At the centre of this is Quill, a boy with his head screwed on and seemingly the only one who tries to keep the group (and their sanity) in tact. He tells stories to soothe, puts his life at risk to help, and is a confidant of others. His own spirit is kept alive by the thought of returning to Hirta to see the love his life, Murdina, who he believes is watching over him in the form of a particular sea-bird.

There is so much to admire here, so many twists and turns. There are hints of Lord of the Flies in parts, and the ending is just sublime.

Just brilliant.

92. Helena Duggan – A Place Called Perfect

A unique story of the quest for perfection. Violet and her family move to Perfect to better themselves, and for Dad to help develop the glasses that are worn by every resident. Violet, however, quickly realises the glasses are not all they are made out to be, and are just the tip of an iceberg of evil and deceit. Working with an accomplice, Boy, she works to find the root of the deception – but can she convince her own family of the truth?


93. Kate DiCamillo – The Tale of Despereaux

A traditional-ish tale of love, hope and determination, where the baddies are taught lessons and rewards are given to those who persevere.

94/95/96. Abi Elphinstone – The Dreamsnatcher / The Shadow Keeper / The Night Spinner

A wonderfully imaginative trilogy that wears its influences proudly on its sleeve.

Moll Pecksniff is a gypsy traveller whose future has been foretold: she is the one who has to fight against the dark magic of the Shadowmasks, six dark forces who want to take Molly, having already taken her parents.

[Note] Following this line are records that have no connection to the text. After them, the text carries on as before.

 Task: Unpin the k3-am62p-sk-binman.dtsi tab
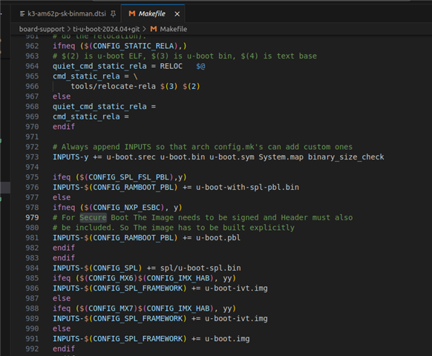tap(113, 14)
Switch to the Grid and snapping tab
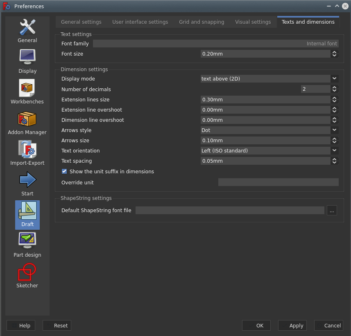351x336 pixels. pos(202,22)
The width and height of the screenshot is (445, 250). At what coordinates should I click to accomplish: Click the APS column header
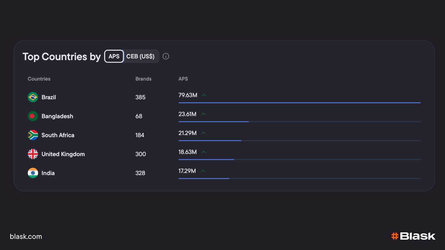[x=183, y=79]
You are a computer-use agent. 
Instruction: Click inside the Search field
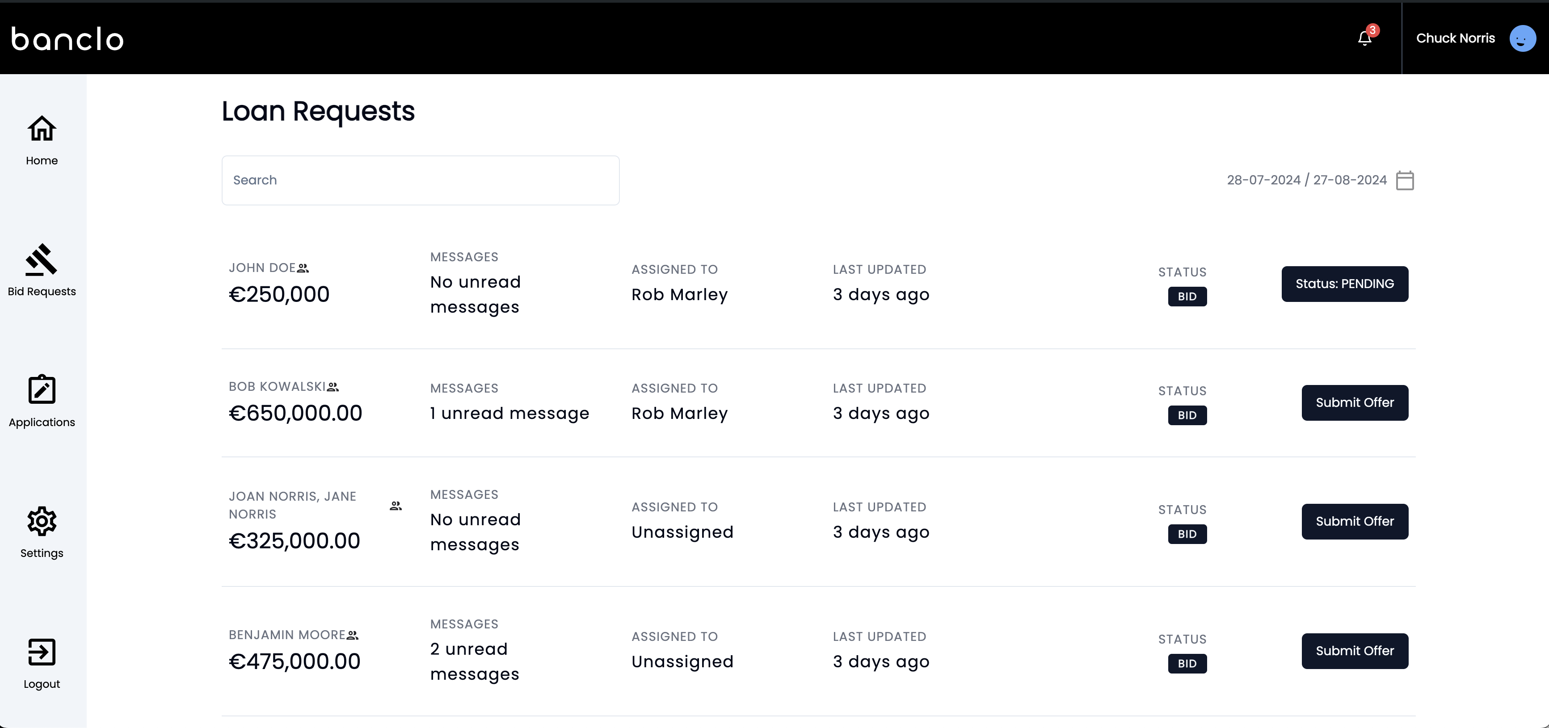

To aid her, she has the loyal Gryff (here is the first of a few Pullman nods, alongside tearing through worlds), and a fantastic cast of family members, guardians, friends and odd acquaintances picked up along the way. Friendship, loyalty and family are all really strong themes throughout the book, even when trust is seemingly misplaced.

There is magic to rival Rowling; Tolkien’s riddles are alluded to in book 2; even G.R.R. Martin appears to be an influence as there are guardians of the night. If it is fantasy your children (or you) are after, then you won’t go too far wrong with this trilogy.

97. Mitch Johnson – Kick

Set in Indonesia, this story is about a twelve year old boy called Budi. He works in a factory sewing together football boots and he dreams of one day meeting his hero, a football player for Real Madrid.

When playing football, he accidentally smashes a window belonging to the local gangster and finds himself involved in a murky underworld.

Endorsed by Amnesty International, this story shines a light on sweatshops, human rights and people-trafficking. A great read.

98. Alex Bell – The Polar Bear Explorers’ Club

A frosty tale of exploration – part-fantasy, part-fairy tale – as Stella and three comrades make their way across the Icelands. Stella, who was orphaned and taken in by the wonderful Felix, finds out about her true identity, and friendship is very much at the fore here.

There were lots of moments that reminded me of Katherine Rundell’s writing – Felix, for one, is very similar to Charles of Rooftoppers, not to mention Stella’s predicament bearing similarities to Sophie – and obviously the exploring theme has strong links.

I think I realising fantasy is not my genre, and as such I found it difficult to get excited about chapters about frosties, carnivorous cabbages or giant yetis. There are some really well-written descriptive elements here though, and the relationship between the four children grows brilliantly.

99. Neil Gaiman – Fortunately, The Milk…

Literally a story of a dad going out to get some milk and taking too long – his excuse to his children takes in aliens, time-travel, balloon flights and much more. Silliness superbly illustrated, as ever, by Chris Riddell.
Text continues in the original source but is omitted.